A Knowledge Graph is essentially a Knowledge Base that is organized as Entities and the Relations that connect them. Figure 3 shows the KG section that is applicable to the example in Fig. 2. The relations hasSymptom, hasTask, hasSymptom and hasPage are used to connect entities of the type Component, Symptom, Task and Url, and are predefined. Instances of these relations are, however, extracted from both the knowledge source documents and by mining frequent patterns in annotated problem descriptions.

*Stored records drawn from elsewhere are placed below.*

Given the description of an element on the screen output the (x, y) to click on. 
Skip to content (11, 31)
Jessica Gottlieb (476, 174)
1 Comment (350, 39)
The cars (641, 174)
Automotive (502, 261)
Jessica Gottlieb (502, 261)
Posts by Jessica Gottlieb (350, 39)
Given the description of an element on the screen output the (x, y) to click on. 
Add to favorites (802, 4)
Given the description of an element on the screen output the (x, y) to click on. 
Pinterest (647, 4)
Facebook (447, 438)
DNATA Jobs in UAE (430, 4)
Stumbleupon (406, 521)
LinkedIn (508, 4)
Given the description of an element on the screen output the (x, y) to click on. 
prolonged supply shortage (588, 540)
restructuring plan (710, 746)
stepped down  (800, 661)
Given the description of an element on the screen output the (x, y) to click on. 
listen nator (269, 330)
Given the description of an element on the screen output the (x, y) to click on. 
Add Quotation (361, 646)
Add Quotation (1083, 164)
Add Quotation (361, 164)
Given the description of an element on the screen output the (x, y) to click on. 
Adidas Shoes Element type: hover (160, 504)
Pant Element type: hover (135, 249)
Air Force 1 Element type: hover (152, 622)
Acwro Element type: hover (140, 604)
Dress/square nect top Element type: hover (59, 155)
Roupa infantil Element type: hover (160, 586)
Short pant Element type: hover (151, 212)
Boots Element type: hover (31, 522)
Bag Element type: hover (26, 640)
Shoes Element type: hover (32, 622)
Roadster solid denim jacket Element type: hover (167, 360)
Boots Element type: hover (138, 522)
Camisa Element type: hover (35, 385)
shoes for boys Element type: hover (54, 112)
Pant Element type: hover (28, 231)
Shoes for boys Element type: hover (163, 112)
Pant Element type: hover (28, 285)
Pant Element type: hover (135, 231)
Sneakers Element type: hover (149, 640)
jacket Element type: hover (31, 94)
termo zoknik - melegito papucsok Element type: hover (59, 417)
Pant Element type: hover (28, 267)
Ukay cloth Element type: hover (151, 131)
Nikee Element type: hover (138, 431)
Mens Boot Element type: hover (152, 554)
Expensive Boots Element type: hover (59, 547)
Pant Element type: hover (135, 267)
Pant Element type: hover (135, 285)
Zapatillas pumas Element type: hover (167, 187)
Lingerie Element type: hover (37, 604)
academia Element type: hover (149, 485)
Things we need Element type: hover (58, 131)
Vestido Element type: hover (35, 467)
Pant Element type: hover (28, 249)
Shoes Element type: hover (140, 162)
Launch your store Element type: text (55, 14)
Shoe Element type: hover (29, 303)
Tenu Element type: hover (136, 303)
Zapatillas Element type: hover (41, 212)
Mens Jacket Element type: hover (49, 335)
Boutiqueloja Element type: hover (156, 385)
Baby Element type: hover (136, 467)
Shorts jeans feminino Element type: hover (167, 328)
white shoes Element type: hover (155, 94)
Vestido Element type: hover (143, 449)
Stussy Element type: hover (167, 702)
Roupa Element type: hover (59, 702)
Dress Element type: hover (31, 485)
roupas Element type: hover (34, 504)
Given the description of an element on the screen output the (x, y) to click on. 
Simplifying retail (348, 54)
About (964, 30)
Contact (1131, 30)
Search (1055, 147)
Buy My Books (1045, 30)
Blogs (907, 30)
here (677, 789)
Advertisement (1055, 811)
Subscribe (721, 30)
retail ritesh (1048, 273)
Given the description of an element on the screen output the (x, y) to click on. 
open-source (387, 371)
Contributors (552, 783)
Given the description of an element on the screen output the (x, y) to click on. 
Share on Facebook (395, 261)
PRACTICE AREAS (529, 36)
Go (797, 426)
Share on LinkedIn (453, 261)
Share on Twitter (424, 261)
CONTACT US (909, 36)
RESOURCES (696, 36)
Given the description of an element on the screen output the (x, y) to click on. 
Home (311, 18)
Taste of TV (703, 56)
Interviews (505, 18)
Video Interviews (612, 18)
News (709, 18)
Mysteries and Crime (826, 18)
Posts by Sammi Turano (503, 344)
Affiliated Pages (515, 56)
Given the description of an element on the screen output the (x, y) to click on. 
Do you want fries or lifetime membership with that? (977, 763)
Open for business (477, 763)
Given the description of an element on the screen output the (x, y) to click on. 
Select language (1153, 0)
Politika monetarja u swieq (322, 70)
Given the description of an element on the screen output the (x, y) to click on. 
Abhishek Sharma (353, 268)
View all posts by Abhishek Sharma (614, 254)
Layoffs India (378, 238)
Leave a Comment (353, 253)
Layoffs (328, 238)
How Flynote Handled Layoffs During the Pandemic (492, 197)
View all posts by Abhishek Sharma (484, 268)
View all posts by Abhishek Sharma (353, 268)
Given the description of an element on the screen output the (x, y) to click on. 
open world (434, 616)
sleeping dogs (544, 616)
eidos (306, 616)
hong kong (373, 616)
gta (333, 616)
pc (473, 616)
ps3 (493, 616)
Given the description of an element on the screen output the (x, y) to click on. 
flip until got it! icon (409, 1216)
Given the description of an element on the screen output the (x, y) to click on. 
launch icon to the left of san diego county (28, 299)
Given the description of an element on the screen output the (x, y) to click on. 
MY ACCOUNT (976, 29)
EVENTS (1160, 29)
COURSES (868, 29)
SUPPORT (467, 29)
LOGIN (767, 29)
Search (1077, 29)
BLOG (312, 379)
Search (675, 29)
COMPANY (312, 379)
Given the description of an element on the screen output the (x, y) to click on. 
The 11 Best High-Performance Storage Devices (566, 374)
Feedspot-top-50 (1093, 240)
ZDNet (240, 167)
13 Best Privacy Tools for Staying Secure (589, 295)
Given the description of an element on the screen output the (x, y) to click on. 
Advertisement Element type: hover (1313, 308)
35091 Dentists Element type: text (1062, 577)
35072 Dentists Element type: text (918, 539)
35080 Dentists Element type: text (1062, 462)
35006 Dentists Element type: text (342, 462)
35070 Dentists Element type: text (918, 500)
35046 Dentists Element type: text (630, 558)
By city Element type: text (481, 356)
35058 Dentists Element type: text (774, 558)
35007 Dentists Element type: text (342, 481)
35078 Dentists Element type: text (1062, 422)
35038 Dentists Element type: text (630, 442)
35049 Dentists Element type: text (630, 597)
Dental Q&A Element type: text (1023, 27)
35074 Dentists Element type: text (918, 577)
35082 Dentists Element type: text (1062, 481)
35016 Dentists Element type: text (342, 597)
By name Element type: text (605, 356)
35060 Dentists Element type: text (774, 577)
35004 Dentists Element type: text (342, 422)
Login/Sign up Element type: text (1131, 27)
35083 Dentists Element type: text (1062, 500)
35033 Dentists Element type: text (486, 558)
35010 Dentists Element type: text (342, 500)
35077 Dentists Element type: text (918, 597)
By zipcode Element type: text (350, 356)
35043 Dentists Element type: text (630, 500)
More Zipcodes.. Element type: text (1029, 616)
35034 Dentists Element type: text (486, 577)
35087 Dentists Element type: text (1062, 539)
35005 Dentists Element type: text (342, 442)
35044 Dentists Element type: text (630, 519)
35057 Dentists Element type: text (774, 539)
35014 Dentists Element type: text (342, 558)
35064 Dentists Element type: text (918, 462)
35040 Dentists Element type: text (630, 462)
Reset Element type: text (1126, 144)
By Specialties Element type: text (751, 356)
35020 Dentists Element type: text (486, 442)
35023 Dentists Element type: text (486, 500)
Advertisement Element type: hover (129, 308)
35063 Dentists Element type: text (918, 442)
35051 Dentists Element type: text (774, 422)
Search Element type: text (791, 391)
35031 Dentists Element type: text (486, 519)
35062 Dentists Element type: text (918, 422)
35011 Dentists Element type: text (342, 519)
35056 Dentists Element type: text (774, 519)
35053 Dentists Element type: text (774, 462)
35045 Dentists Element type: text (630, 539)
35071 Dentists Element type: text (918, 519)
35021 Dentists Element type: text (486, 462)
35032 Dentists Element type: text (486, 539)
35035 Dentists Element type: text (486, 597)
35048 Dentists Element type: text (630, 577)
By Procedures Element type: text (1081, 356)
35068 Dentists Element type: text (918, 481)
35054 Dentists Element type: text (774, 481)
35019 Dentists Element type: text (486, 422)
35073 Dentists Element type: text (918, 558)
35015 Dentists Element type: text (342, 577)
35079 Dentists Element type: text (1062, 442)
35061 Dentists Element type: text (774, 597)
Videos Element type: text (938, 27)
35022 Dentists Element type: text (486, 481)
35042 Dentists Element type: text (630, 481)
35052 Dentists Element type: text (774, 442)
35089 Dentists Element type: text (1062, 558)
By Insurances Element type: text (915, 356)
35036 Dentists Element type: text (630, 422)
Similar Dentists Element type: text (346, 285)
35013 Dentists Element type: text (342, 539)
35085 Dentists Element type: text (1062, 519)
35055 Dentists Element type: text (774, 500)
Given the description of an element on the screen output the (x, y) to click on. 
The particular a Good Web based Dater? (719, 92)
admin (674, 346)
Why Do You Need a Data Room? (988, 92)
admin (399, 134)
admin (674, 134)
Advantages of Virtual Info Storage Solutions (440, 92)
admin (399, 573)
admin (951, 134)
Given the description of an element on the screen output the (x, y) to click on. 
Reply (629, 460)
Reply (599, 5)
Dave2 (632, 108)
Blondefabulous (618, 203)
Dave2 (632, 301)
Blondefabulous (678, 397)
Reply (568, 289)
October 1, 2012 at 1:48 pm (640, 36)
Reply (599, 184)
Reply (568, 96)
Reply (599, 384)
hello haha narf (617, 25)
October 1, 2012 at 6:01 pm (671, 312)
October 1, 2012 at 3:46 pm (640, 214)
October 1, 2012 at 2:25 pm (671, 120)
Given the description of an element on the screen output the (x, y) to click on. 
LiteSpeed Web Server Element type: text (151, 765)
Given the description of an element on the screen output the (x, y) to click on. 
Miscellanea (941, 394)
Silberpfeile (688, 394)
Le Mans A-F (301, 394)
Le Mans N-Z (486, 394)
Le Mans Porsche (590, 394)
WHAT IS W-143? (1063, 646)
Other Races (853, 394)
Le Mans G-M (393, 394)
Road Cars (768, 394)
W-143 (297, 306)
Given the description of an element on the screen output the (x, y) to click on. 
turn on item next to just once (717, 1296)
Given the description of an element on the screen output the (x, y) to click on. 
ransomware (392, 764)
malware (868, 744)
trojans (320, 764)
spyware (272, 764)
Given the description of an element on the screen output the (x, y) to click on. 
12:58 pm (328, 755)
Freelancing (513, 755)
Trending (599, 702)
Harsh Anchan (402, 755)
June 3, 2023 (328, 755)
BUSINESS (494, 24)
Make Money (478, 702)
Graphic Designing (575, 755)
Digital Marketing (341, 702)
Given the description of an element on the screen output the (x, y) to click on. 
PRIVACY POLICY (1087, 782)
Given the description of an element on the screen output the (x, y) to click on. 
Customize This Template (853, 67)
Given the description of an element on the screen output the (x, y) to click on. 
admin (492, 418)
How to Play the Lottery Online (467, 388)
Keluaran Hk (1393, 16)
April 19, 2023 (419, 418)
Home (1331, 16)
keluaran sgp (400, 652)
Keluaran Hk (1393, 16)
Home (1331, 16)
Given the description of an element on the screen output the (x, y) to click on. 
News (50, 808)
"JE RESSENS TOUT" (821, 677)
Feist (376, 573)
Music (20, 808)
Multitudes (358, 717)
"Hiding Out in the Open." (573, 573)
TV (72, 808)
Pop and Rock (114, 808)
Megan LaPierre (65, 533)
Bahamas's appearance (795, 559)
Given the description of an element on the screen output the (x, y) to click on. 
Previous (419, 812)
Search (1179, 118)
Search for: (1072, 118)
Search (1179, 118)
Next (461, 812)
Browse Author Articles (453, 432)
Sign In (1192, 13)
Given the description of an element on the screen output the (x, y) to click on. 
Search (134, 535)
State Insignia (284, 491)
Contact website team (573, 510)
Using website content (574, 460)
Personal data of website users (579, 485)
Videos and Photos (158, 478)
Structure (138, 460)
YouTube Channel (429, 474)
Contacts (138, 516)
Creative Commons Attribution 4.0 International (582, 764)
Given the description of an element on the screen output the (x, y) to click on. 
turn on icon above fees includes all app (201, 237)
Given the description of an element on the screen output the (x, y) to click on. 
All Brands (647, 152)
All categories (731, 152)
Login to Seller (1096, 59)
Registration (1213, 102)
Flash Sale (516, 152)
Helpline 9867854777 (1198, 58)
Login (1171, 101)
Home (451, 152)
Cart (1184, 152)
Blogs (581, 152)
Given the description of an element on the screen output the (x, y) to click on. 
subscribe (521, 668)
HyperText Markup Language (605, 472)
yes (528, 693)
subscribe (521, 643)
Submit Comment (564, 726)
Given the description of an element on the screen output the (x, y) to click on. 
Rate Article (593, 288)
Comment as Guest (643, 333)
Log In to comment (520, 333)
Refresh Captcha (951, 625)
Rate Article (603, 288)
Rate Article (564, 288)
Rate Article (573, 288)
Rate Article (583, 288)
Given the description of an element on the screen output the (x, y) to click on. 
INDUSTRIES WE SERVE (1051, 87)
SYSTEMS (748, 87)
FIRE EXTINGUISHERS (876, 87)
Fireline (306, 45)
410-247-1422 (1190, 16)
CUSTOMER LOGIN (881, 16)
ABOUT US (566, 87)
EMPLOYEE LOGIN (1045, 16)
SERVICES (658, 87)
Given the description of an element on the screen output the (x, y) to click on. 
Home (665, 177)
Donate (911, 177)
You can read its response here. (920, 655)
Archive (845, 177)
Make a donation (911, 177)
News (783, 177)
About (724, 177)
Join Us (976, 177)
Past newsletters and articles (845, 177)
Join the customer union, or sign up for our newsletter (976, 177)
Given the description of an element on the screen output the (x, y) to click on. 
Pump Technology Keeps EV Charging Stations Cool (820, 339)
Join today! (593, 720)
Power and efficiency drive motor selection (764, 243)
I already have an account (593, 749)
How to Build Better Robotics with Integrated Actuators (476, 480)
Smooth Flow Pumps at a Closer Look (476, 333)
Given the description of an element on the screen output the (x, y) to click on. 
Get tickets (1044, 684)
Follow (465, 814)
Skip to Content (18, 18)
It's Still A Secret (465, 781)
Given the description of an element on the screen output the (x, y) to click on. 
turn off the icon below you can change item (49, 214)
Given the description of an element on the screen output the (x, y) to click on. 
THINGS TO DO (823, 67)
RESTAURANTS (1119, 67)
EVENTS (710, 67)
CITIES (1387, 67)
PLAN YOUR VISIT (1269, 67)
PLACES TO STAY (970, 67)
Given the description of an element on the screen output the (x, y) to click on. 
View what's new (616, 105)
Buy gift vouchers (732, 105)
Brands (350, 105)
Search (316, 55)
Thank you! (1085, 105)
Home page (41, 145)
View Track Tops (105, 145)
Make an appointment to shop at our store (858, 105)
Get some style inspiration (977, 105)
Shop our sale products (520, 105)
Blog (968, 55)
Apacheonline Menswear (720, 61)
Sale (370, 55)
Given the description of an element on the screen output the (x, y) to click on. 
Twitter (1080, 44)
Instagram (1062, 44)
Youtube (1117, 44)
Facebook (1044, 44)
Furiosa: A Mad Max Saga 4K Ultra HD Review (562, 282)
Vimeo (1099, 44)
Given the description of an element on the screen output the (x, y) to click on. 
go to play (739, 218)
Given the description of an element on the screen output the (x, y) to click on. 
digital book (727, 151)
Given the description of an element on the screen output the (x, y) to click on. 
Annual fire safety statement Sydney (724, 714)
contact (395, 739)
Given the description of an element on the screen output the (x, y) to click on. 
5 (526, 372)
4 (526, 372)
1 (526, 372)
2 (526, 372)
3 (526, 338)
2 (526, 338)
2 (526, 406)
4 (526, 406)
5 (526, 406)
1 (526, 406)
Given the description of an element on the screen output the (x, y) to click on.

Finding the correct resolution documents for a query reduces to a constrained traversal problem in the knowledge graph over the entities and relations. While these queries can be formulated as simple traversals on a KG, they are very difficult for traditional text retrieval systems.

2.3 Query Parser

At runtime, the natural language query that comes to Desire is parsed using the deep question understanding model. The parser extracts out the intent, symptom and attempt from the query.

2.4 Query Builder

The Query Builder utilizes the Relationship Extractor model learnt in the offline module, and translates the parts extracted into a semantic query on the KG. For e.g. the question in Fig. 2 translates to a traversal in the KG as follows - look for all documents for the “Tape Drive” entity and “Fails” symptom where the resolution mentions “replace tape drive” and does not mention “set write protection”. Since it is not necessary that all three of intent, symptom and attempt be present in all questions, the module prioritizes different parts of the question in the presence and absence of other parts.

3 Demonstration

We will demo our real-live cognitive technical support system, the Desire system. We have also included a video of our demo in the submission.